[start of INFORMATION PROVIDED]

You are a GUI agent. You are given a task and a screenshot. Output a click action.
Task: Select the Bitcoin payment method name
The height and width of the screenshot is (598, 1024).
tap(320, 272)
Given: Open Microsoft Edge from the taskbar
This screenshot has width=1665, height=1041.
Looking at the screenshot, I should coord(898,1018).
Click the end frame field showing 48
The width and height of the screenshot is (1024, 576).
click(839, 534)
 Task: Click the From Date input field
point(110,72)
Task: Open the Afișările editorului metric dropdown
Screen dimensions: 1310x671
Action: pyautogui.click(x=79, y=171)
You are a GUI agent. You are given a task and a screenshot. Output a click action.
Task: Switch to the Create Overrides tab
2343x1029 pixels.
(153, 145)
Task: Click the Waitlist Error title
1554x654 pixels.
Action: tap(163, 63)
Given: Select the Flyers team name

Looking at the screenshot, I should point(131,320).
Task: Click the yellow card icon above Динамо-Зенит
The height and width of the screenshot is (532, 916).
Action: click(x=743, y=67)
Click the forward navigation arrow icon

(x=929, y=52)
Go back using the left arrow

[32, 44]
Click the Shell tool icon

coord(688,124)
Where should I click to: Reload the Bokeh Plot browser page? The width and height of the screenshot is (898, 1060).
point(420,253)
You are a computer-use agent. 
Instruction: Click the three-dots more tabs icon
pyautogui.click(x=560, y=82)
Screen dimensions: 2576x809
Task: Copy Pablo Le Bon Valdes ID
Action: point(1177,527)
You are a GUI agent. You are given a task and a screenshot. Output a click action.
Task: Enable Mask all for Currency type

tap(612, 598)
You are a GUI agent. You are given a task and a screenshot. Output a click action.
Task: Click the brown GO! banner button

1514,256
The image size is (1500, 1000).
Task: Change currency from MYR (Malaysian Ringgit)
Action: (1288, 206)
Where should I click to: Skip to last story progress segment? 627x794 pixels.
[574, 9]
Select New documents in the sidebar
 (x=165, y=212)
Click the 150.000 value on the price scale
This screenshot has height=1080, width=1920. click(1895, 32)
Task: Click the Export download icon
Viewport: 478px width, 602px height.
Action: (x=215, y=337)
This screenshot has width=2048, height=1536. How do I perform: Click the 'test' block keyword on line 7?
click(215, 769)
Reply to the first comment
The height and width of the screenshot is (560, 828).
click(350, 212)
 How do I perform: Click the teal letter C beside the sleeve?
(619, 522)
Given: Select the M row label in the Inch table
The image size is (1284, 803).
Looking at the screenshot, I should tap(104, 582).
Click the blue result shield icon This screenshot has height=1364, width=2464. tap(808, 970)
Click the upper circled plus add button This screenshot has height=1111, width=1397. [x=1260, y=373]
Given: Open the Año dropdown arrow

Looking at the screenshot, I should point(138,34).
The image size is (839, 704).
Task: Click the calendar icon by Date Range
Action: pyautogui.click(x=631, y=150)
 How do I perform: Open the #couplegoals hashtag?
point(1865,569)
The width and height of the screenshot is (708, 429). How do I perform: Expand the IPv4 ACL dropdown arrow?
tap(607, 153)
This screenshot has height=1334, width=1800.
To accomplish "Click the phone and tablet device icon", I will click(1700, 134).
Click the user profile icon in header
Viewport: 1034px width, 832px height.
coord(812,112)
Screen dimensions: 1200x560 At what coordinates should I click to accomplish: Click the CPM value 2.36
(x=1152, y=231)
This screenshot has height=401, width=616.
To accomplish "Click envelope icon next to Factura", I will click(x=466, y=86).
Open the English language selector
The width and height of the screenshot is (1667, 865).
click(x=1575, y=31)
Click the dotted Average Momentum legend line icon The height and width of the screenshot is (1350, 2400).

[end of INFORMATION PROVIDED]

WRITTEN PROBLEM:
Copy out everything from the start of the records down to the line containing "click(839, 534)", including that line, reproducing each line character for character.

SOLUTION:
You are a GUI agent. You are given a task and a screenshot. Output a click action.
Task: Select the Bitcoin payment method name
The height and width of the screenshot is (598, 1024).
tap(320, 272)
Given: Open Microsoft Edge from the taskbar
This screenshot has width=1665, height=1041.
Looking at the screenshot, I should coord(898,1018).
Click the end frame field showing 48
The width and height of the screenshot is (1024, 576).
click(839, 534)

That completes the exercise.